От моего внимания не скрывается, как Соня на него смотрит — с брезгливостью, досадой…
Недоумением. Ее жизнь еще месяц назад была другой — налаженной и благополучной. Вернее, казалась такой…
Она давно была разрушенной, но прикрытой яркой, шуршащей этикеткой.
— А, помнишь, Сонька, пансионат в Крыму? Настюхе тогда годик был?
Надтреснутый голос Макса не сулит ничего хорошего, однако Сонька вскидывается, очевидно, проваливаясь в омут счастливых воспоминаний…
— Помню, Феодосия была прекрасна, — с улыбкой произносит она.
— И Любка тоже была неплоха… Горничная в нашем отеле, помнишь ее? Кстати, Гера, рекомендую. Они сейчас так раскрутились, дадут фору твоей вшивой гостинице. Пансионат «Белая чайка». Мы там с Любкой трахались в люксе. Она его убирала, а я… Сонька тогда кормить Настюху бросила, со своими сиськами носилась как с писаной торбой, а я… Я же мужик.
По лицу Ягодки текут жгучие слезу.

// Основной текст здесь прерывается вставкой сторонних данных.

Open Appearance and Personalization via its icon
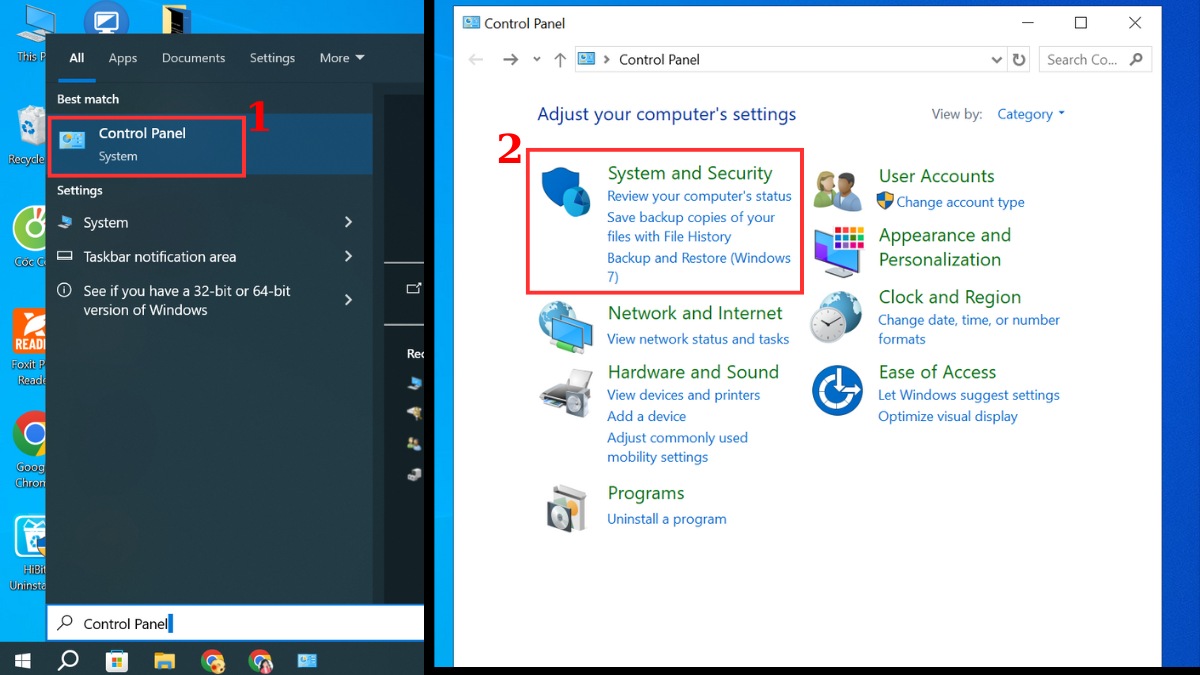 click(837, 248)
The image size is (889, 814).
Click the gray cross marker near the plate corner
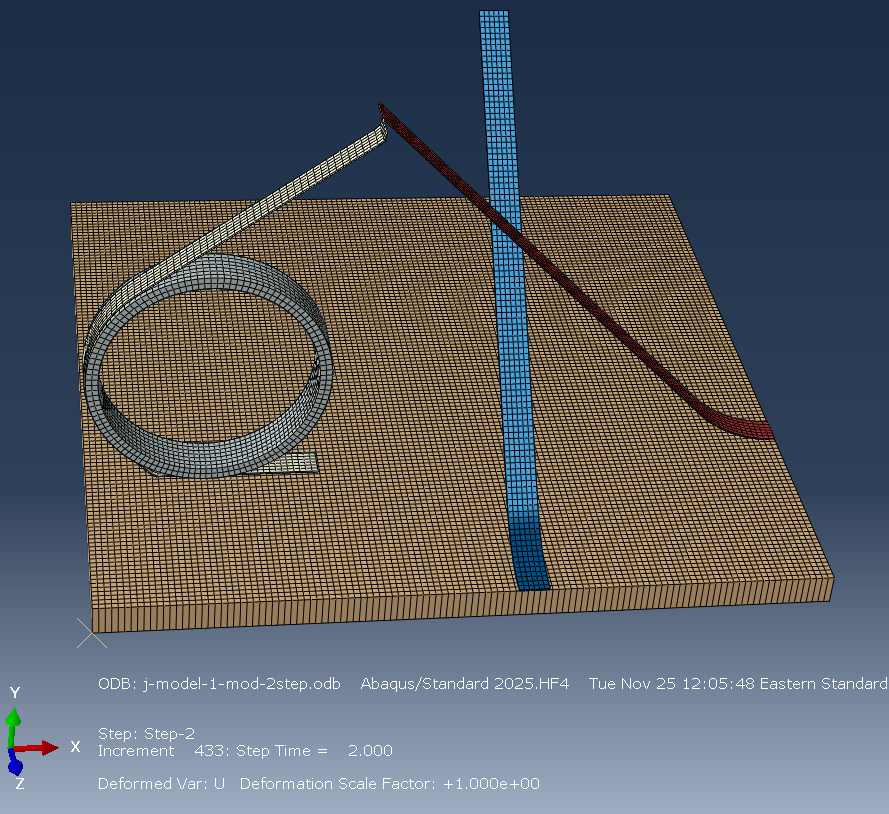point(91,632)
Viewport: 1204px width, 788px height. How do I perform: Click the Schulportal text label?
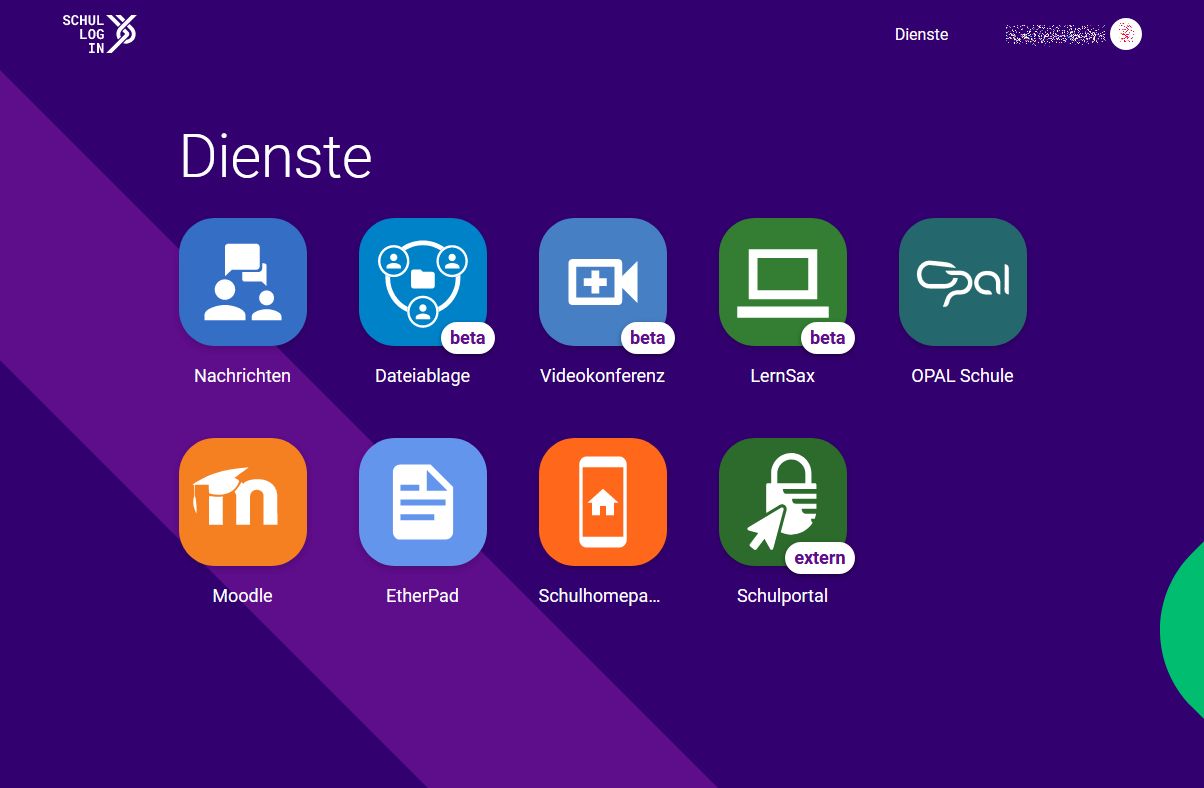click(782, 596)
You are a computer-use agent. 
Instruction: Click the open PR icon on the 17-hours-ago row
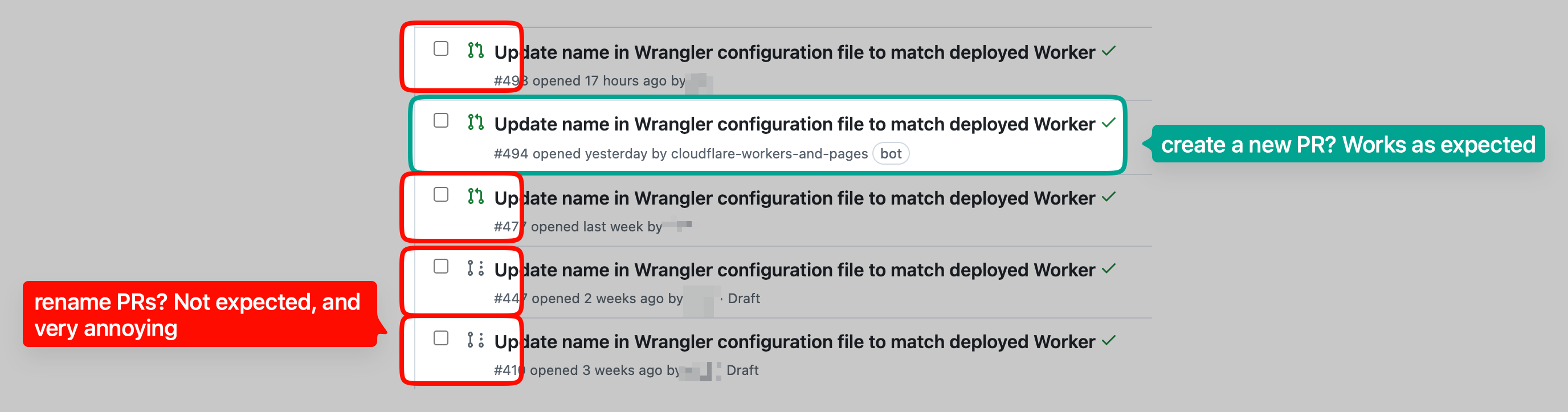point(475,51)
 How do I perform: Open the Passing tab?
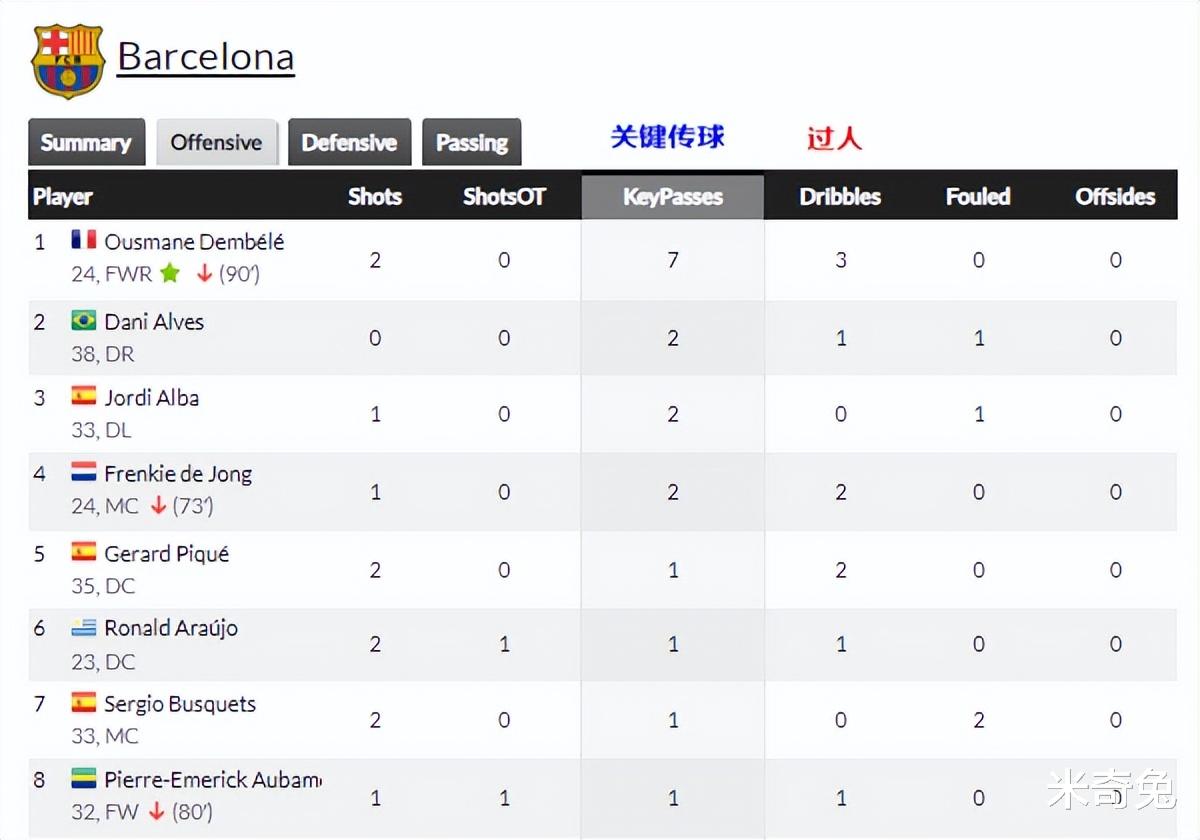pyautogui.click(x=471, y=142)
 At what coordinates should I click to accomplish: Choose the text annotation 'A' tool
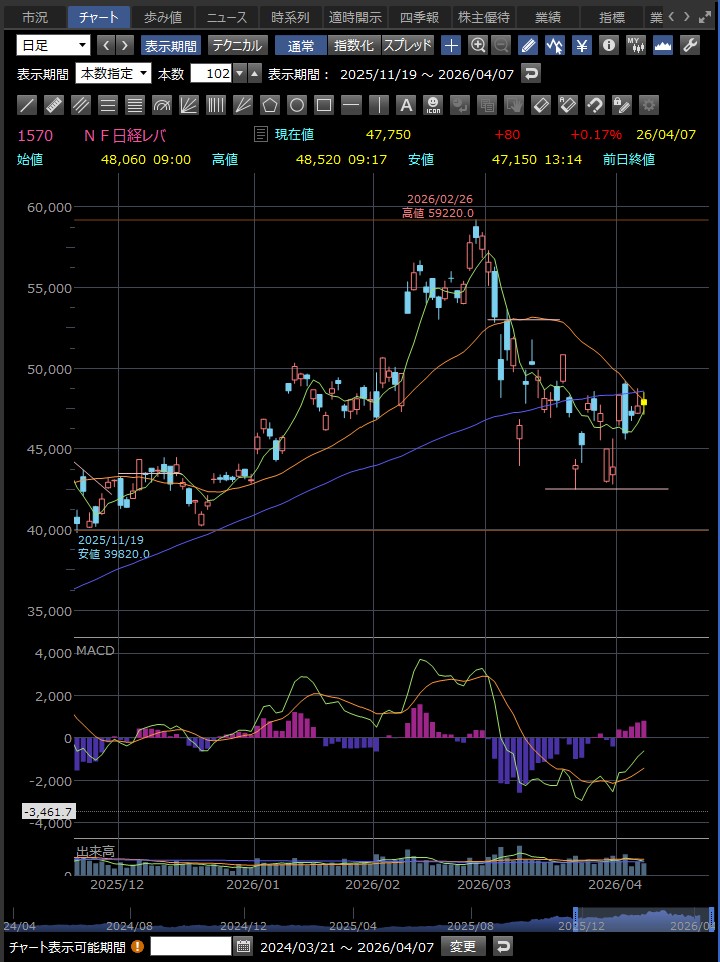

И сердце ее всмятку. На расстоянии это чувствую.
— Ты не мужик. Ты подонок, Макс.
— А потом Валька была из архитектуры, Светка из комитета, Оксана. Забыл, представляешь? По-моему, она простая официантка. Так что Алиночка не первая у меня. А ты — дура, если верила в сказки про розовых единорогов. Все мужики погуливают. Все!
— Заткнись. Целее будешь, — рычу я, закатывая рукава рубашки до локтей.